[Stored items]
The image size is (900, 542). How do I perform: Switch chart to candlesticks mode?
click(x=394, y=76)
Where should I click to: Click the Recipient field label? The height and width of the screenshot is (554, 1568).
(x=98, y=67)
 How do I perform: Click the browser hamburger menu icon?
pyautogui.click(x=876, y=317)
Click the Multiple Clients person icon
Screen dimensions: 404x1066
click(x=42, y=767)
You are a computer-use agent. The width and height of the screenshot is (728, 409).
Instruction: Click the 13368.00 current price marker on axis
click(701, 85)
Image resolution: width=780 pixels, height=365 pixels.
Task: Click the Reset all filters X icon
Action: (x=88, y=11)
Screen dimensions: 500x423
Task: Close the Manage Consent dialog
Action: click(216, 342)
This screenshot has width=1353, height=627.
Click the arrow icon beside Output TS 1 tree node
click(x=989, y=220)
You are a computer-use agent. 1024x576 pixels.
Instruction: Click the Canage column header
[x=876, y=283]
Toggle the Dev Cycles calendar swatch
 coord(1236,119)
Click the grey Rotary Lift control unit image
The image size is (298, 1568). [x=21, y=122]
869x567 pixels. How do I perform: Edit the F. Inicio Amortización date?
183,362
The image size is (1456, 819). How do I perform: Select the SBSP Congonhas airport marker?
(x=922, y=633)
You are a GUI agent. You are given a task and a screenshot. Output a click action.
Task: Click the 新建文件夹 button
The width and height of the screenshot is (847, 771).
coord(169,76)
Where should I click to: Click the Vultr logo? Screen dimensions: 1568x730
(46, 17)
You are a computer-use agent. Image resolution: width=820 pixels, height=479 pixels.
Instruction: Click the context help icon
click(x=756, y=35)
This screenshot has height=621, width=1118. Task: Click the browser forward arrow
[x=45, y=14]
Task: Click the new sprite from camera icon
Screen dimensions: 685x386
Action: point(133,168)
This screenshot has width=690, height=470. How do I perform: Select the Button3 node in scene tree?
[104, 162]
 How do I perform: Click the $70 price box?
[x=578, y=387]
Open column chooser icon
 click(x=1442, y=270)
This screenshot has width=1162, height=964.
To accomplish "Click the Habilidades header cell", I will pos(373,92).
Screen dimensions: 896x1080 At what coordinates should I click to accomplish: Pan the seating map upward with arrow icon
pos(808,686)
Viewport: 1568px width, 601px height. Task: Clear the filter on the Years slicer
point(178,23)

▶ **WHAT THE TASK REQUIRES**
Output exactly the leading lines of the data, up to and including the line marked by "You are a computer-use agent. The".

▶ **ANSWER TO THIS EXERCISE**
The image size is (900, 542). How do I perform: Switch chart to candlesticks mode?
click(x=394, y=76)
Where should I click to: Click the Recipient field label? The height and width of the screenshot is (554, 1568).
(x=98, y=67)
 How do I perform: Click the browser hamburger menu icon?
pyautogui.click(x=876, y=317)
Click the Multiple Clients person icon
Screen dimensions: 404x1066
click(x=42, y=767)
You are a computer-use agent. The width and height of the screenshot is (728, 409).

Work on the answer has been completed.